Making the Ugly Elegant: Templating With DOM
- How It Works
- The Code
- Caveats
-
The API
- Instantiation
- Shorthand XPath Syntax
(string)
Output
-
repeat
next
setValue
set
addClass
remove
- History
Templating is easy to do in any particular way, but doing it right is hard. I can’t
count how many hip new template engines have popped up in just the last few years alone. I’m about to add one to
the pile, but it is certainly not ‘hip’. It is however the closest I have ever gotten to the fabled golden
fleece of “100% separation”. Unlike most other forms of templating, this really doesn’t mix logic and
HTML, nor does it try to mask the blatent logic (“if this, then this”) by renaming ‘logic’ or using a
{{special syntax}}.
What we’re going to do is this: take a static (and I mean static) HTML page, load it into the DOM as
an XML tree and then use the PHP as your logic, removing bits of the template not needed and changing the text
about.
I got this idea from this blog post:
Your
templating engine sucks and everything you have ever written is spaghetti code (yes, you). The article
itself is long, agressive, rambling and fails to demonstrate the principle concretely. I simply ignored all the text
and focused on the core principle that was being noted: instead of embedding some form of code in the HTML (even if
it’s just evolved search/replace syntax), just load the HTML into DOM and minpulate there so that the
HTML itself is ignorant of the templating.

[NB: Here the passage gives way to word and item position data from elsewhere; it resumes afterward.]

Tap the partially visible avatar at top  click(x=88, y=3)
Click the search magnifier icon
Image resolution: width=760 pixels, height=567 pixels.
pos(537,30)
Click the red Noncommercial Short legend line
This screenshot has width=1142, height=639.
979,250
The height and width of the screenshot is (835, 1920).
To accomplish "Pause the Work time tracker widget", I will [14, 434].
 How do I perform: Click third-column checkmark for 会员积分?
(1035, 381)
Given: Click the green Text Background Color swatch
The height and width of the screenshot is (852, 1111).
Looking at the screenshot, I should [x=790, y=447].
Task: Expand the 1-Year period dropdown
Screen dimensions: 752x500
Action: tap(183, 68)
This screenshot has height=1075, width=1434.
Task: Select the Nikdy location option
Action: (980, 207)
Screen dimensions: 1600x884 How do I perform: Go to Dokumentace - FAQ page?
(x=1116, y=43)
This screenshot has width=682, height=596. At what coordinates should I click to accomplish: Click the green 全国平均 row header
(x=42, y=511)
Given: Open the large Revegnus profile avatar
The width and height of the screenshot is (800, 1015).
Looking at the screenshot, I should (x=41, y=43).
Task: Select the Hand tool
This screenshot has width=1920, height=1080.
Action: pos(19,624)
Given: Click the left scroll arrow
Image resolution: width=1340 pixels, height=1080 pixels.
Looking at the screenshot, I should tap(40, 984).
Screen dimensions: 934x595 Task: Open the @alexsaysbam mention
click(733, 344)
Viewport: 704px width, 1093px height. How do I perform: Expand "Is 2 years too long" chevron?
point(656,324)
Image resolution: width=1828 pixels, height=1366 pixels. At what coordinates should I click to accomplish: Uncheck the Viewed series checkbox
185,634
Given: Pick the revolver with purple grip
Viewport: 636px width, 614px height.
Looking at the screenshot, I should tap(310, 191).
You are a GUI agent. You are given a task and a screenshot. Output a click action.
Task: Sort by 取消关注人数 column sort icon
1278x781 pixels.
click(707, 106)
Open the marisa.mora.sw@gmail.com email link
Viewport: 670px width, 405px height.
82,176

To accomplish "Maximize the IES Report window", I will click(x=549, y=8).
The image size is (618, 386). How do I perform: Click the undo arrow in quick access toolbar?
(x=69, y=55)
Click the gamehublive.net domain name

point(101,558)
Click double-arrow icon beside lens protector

The reason why this is not just the same as a {{special-syntax}} is that we are not mixing two
different languages, syntaxes or programming models in one HTML file. If you change your templating engine,
it’s still HTML. If you change your logic, it’s still HTML. Special syntaxes invent another language to intermix
with HTML and thus add programatic concepts to a declartive syntax—which is not clean separation
no matter what you name it.
Ever since the ’Web was invented there has been a transluscent, yet intransient divisor between those
developers who understand the fundamental difference between a declerative
markup syntax and a programming language, and those who don’t. Some learn to see this difference, others
simply ignore it and believe that it is a swell idea to tie structured data to a structured program that
will bit rot one thousand times quicker than the data will. If you are trying to replace HTML or CSS with
JavaScript, you are doing it wrong and have just signed a maintenance contract from hell, with yourself,
for yours and your data’s life.
Kroc Camen—I Don’t Want to Do This Any More
By doing it this way, the HTML file itself can be designed independently of the software, and that whoever does the
HTML doesn’t have to know PHP. You could change the whole server language and it wouldn’t change the template
one bit. More importantly you can actually view the whole look of the template in the browser without running the
software. The reason I’m adopting this templating approach for NoNonsense Forum
is to make it easier for anybody to modify the look of their forum without having to learn PHP, and hopefully
encourage more contribution from all skill levels.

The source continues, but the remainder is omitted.